Intrinsic therapeutic targets for CTLA-4 combination therapy include tumor antigens, PD-1 receptor, epigenetic modifiers, BRCA1 and BRCA2, and immunosuppressive mediators (COX-2 and ARG-1), in addition to MAPK and PI3K signaling pathways in cancer cells

Novel immunotherapeutic strategies for targeting CTLA-4

Anti-CTLA-4 and cancer vaccines

Cancer vaccines are an appealing anti-CTLA-4 therapeutic strategy because they enhance immunogenic response and tumor specificity by targeting neoantigens [90]. A previous study demonstrated that combining anti-CTLA-4 mAB and targeting mucin1 (MUC1), a tumor antigen, with cancer vaccines led to synergistic activation and cytotoxic T-cell expansion [56, 65, 71] (Fig. 2). Similarly, an in vivo study demonstrated that anti-CTLA-4 and anti-PD-1 mABs combined with an oncolytic virus (GM-CSF) increased CD8 + T cells and memory T cells and decreased Treg cell levels in TNBC orthotropic immune-competent murine models. Moreover, this combination therapy increased T helper type 1 cell (TH1) inflammatory cytokines, induced tumor cell apoptosis, reduced tumor growth by ~ 50%, and prolonged survival in TNBC murine models [121]. Another study demonstrated that anti-CTLA-4 combined with DNA vaccines also had synergistic effects, resulting in significant tumor regression compared to anti-CTLA-4 monotherapy [90]. Furthermore, clinical trials are testing tremelimumab as an adjuvant for breast cancer vaccines to enhance TIL recruitment and induce potent cytotoxic responses [30] (NCT02643303). The combination of anti-CTLA-4 therapy with cancer vaccines presents therapeutic promise, particularly for breast cancer patients with poor immunogenicity.

Anti-CTLA-4 and microbiome

The efficacy of anti-CTLA-4 therapy also depends on commensal bacteria composition as studies have shown the gut microbiome is involved in breast cancer development and response to therapy [40, 52, 80, 99, 112]. A recent study reported that CTLA-4 blockade, in combination with introducing strains such as Bacteroides fragilis, germ-free, or antibiotics, improved the efficacy of anti-CTLA-4 therapy by further polarizing the TH1 T helper cells [68]. Furthermore, oral administration of probiotics such as Bacteroides fragilis and Burkholderia cepacia improved the irAE toxicity of anti-CTLA-4 therapy [88]. An ongoing clinical trial is examining the gut microbiota in response to ICI in BC patients (NCT02752685) [53]. These preliminary results indicate that gut microbial bacteria influence anti-CTLA-4 efficacy and antitumor response in breast cancer, making the gut microbiome therapeutically relevant for immunotherapy.

Anti-CTLA-4 and epigenetic modulation

CTLA-4 mAB in combination with epigenetic modifiers is another promising therapeutic strategy for enhancing anti-CTLA-4 efficacy [61] (Fig. 2).
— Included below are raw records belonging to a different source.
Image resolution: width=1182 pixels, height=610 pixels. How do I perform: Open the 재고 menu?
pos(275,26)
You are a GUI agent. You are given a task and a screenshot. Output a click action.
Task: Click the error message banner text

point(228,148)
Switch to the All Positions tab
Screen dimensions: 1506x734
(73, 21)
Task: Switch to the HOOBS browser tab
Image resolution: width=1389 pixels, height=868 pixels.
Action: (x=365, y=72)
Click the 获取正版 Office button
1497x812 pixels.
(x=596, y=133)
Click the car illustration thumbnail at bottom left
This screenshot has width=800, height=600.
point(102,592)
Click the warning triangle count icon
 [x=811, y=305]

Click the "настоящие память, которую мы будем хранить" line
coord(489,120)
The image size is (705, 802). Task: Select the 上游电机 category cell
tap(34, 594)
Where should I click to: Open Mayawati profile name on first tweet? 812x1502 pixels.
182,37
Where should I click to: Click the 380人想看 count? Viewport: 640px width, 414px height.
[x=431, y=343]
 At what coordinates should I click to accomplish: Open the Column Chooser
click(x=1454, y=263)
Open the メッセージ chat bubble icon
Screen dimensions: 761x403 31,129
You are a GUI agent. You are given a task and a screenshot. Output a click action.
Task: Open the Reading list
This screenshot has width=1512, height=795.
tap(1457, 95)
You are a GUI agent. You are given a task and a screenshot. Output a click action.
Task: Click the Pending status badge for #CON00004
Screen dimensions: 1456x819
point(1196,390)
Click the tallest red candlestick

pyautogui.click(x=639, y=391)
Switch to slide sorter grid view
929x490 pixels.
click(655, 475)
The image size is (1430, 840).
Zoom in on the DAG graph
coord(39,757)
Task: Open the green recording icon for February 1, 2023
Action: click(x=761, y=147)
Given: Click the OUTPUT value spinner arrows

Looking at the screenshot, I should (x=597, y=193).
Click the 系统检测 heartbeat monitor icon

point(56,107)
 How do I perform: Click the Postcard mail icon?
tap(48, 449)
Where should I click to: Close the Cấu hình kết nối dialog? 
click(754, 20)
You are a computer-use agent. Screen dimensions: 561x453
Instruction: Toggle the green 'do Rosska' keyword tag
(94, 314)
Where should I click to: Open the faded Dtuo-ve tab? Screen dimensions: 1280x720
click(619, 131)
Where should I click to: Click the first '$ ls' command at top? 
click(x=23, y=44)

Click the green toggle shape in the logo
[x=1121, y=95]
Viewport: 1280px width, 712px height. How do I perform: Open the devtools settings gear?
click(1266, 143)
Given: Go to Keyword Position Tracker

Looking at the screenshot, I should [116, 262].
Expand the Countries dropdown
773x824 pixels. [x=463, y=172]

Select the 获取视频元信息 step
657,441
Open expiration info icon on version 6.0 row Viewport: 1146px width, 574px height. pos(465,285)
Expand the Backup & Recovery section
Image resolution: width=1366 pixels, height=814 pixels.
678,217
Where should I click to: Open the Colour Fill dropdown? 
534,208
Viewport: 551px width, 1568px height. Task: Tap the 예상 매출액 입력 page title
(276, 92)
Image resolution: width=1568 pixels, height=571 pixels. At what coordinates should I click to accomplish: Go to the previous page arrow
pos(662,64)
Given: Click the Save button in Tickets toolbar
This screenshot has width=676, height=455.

The expression of CTLA-4, PD-1, and PD-L1 is enhanced by DNA hypomethylating agents [63]. Consistent with this study, Enhancer of Zeste 2 Polycomb Repressive Complex 2 subunit (EZH2), a methyltransferase enzyme, has been reported to be crucial for differentiating and maintaining Treg cells [120]. Notably, anti-CTLA-4 mABs have been reported to increase EZH2 expression in the peripheral T cells of treated patients. EZH2 inhibition in combination with anti-CTLA-4 mAB enhanced the antitumor immune response in murine models, as evidenced by the increased ratio of Treg to T effector cells and enhanced cytotoxicity of T effector cells compared to anti-CTLA-4 monotherapy [31]. Another study reported that histone deacetylase (HDAC) inhibitors combined with anti-CTLA-4 mAB and/or PD-1 mAB downregulated MDSC in murine mammary models, thereby increasing antitumor immunity [47]. Similarly, ICIs with histone deacetylases or DNA methyltransferases treat more than 80% of metastatic TNBC tumors, with MDSCs as the primary target [47]. Furthermore, the combination of anti-CTLA-4 mAB and HDAC inhibitors enhanced CD4 + T-cell infiltration and displayed synergistic antitumor activity [47]. These preclinical observations provide evidence for the rationale of combining epigenetic modulators with anti-CTLA-4 therapy in breast cancer [15, 47, 48, 75] (Table 1).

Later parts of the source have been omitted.